Impulsada por el odio y la indignación que le producían sus funestas suposiciones, Judit salió detrás de su prima evitando hacer el mínimo ruido. La luz del intenso sol la cegó, pero pudo atisbar la espalda de Adine al torcer la esquina del callejón. Anduvo tras ella, siguiéndola a distancia; la vio atravesar la plaza y después ascender por la escalera hacia las dependencias superiores de la fortaleza. Las piedras parecían desprender puro fuego, y el calor a esa hora convertía esta parte del castillo en un verdadero infierno.

Judit atravesó también la plaza y, cuando estuvo segura de que Adine andaba ya perdida por los corredores que conducían a la torre, subió los empinados peldaños. Todos sus temores se iban haciendo realidad, a medida que se daba cuenta del lugar hacia donde se dirigían los cortos y rápidos pasos de su prima. Pero los ojos se le pusieron blancos de ira y estupor cuando definitivamente la vio detenerse delante de la puerta de las estancias de Muhamad, recomponerse el vestido y el pelo y entrar resueltamente sin ni tan siquiera llamar.

La Guapísima se cubrió con el velo, recorrió disparada el pasillo y abrió la puerta de golpe. En la habitación encontró a Muhamad acostado, desnudo, y a Adine sentada en la cama a su lado, quitándose la ropa ya. Entonces Judit empezó a gritar:

—¡Conque esto es lo que había! ¿Eh? ¡Puta!

Muhamad y Adine se quedaron paralizados, mirándola, mudos por la desagradable sorpresa. Luego él, como despertado por un jarro de agua fría, hizo un movimiento con intención de levantarse. Pero Judit se abalanzó y le detuvo asentándole un golpe en el pecho.

—¡No te muevas, cabrón! —gritó. Después se volvió hacia su prima—. ¡Serás zorra! ¿Esto es lo que habéis estado haciendo mientras nos preocupábamos tanto por vosotros?

La muchacha hizo una mueca y guardó silencio, con la expresión aterrada.

Judit a duras penas conseguía contener su ira y clavaba en ella unos encendidos ojos. Prosiguió a voz en cuello:

—¡Así que esto es lo que querías! ¡No tienes edad para tanta golfería! ¡Puta!
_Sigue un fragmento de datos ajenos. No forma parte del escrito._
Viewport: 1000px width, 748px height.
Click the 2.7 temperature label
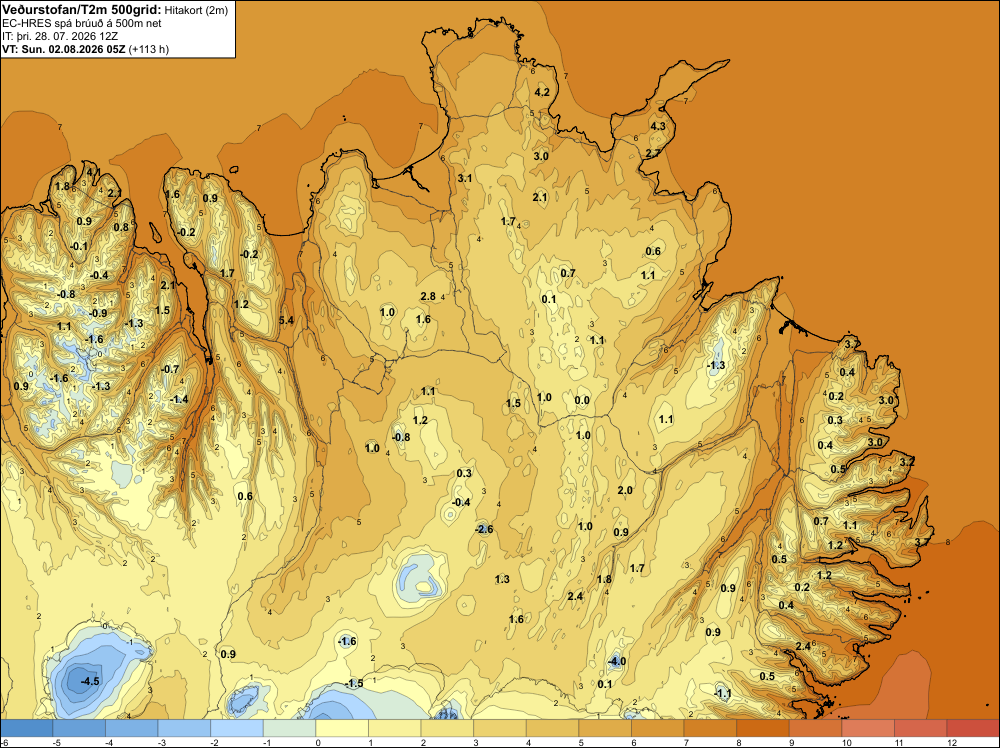pos(653,153)
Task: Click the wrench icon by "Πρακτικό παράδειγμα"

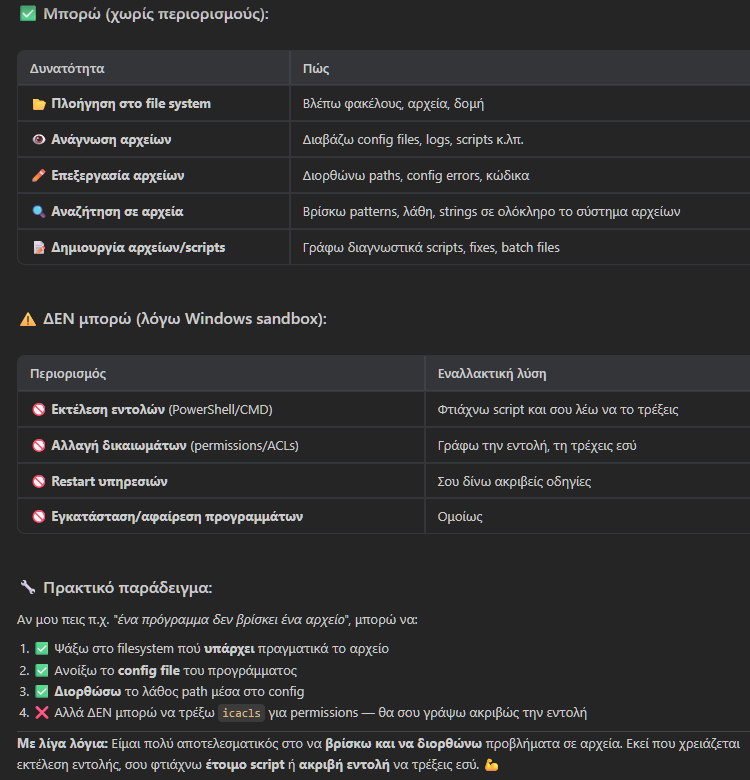Action: [28, 587]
Al oír de nuevo el insulto, Adine se puso en pie e intentó escapar hacia la puerta, gimiendo. Pero la Guapísima la atajó y la agarró por el cabello.

—¡Basta! —gritó Muhamad—. ¡No tienes ningún derecho a entrar aquí de esta manera! ¡Suéltala!

Judit contestó, herida:

—¿Que no? ¿Que no tengo derecho? ¡Eres un embustero! ¡Que el Eterno te castigue por tus mentiras!

Le dio la espalda y volvió a dirigirse a su prima, preguntándole con voz terrible:

—¿Cómo me has podido hacer esto? ¿Por qué has destrozado de esta manera mi felicidad? ¿No has sido capaz de aguantarte? ¡Perra en celo!

Adine se armó de valor y respondió airada:

—¡Tengo el mismo derecho que tú a ser feliz!

Judit se la quedó mirando fijamente un rato; hasta que, presa de su furia, fue hacia ella y le pegó en la cara.

La muchacha se revolvió gritando:

—¡No me toques! ¡Ay, Muhamad, haz algo, que me mata!

Él se arrojó sobre ellas, interponiéndose entre las dos, recibiendo los golpes de Judit, en el pecho y en la cara.